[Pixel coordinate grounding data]
━━━━━━

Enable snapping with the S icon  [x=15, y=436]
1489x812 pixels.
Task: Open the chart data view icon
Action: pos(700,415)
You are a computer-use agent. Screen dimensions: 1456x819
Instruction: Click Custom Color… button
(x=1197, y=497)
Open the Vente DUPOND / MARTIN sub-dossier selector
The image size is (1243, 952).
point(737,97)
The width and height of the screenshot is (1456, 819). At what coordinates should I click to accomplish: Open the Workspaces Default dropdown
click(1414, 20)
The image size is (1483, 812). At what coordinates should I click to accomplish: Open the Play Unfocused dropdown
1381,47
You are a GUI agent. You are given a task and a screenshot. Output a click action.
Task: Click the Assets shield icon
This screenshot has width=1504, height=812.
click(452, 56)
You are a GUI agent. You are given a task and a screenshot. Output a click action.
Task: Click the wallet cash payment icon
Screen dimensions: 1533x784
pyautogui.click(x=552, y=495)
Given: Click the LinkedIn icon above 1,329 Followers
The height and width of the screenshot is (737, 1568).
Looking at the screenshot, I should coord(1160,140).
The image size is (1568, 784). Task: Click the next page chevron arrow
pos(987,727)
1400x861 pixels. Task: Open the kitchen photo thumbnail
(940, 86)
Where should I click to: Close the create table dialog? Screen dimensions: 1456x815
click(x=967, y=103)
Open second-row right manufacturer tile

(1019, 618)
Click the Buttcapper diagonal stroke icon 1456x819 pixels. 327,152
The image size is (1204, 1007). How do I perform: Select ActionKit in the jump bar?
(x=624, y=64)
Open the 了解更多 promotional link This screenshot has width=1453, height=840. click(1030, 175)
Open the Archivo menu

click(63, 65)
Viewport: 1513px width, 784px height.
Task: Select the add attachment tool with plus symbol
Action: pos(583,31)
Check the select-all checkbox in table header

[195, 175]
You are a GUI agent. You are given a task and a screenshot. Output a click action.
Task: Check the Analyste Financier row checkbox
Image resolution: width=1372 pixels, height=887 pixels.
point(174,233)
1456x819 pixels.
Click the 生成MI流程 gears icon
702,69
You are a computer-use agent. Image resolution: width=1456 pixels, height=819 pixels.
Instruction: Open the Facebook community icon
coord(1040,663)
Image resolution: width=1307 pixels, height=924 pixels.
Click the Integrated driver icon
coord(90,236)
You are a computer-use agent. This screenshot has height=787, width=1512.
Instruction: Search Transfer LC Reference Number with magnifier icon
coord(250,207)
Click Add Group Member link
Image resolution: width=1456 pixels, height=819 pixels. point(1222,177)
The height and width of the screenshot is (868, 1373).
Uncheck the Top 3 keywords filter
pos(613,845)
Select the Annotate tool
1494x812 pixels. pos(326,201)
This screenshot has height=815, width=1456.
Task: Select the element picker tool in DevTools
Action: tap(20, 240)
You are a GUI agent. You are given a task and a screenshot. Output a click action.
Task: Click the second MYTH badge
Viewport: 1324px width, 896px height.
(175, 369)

━━━━━━

◆ WHAT IS EXPECTED:
Go through the data and copy each line exactly as it reads.

◆ RESPONSE:
Enable snapping with the S icon  [x=15, y=436]
1489x812 pixels.
Task: Open the chart data view icon
Action: pos(700,415)
You are a computer-use agent. Screen dimensions: 1456x819
Instruction: Click Custom Color… button
(x=1197, y=497)
Open the Vente DUPOND / MARTIN sub-dossier selector
The image size is (1243, 952).
point(737,97)
The width and height of the screenshot is (1456, 819). At what coordinates should I click to accomplish: Open the Workspaces Default dropdown
click(1414, 20)
The image size is (1483, 812). At what coordinates should I click to accomplish: Open the Play Unfocused dropdown
1381,47
You are a GUI agent. You are given a task and a screenshot. Output a click action.
Task: Click the Assets shield icon
This screenshot has width=1504, height=812.
click(452, 56)
You are a GUI agent. You are given a task and a screenshot. Output a click action.
Task: Click the wallet cash payment icon
Screen dimensions: 1533x784
pyautogui.click(x=552, y=495)
Given: Click the LinkedIn icon above 1,329 Followers
The height and width of the screenshot is (737, 1568).
Looking at the screenshot, I should coord(1160,140).
The image size is (1568, 784). Task: Click the next page chevron arrow
pos(987,727)
1400x861 pixels. Task: Open the kitchen photo thumbnail
(940, 86)
Where should I click to: Close the create table dialog? Screen dimensions: 1456x815
click(x=967, y=103)
Open second-row right manufacturer tile

(1019, 618)
Click the Buttcapper diagonal stroke icon 1456x819 pixels. 327,152
The image size is (1204, 1007). How do I perform: Select ActionKit in the jump bar?
(x=624, y=64)
Open the 了解更多 promotional link This screenshot has width=1453, height=840. click(1030, 175)
Open the Archivo menu

click(63, 65)
Viewport: 1513px width, 784px height.
Task: Select the add attachment tool with plus symbol
Action: pos(583,31)
Check the select-all checkbox in table header

[195, 175]
You are a GUI agent. You are given a task and a screenshot. Output a click action.
Task: Check the Analyste Financier row checkbox
Image resolution: width=1372 pixels, height=887 pixels.
point(174,233)
1456x819 pixels.
Click the 生成MI流程 gears icon
702,69
You are a computer-use agent. Image resolution: width=1456 pixels, height=819 pixels.
Instruction: Open the Facebook community icon
coord(1040,663)
Image resolution: width=1307 pixels, height=924 pixels.
Click the Integrated driver icon
coord(90,236)
You are a computer-use agent. This screenshot has height=787, width=1512.
Instruction: Search Transfer LC Reference Number with magnifier icon
coord(250,207)
Click Add Group Member link
Image resolution: width=1456 pixels, height=819 pixels. point(1222,177)
The height and width of the screenshot is (868, 1373).
Uncheck the Top 3 keywords filter
pos(613,845)
Select the Annotate tool
1494x812 pixels. pos(326,201)
This screenshot has height=815, width=1456.
Task: Select the element picker tool in DevTools
Action: tap(20, 240)
You are a GUI agent. You are given a task and a screenshot. Output a click action.
Task: Click the second MYTH badge
Viewport: 1324px width, 896px height.
(175, 369)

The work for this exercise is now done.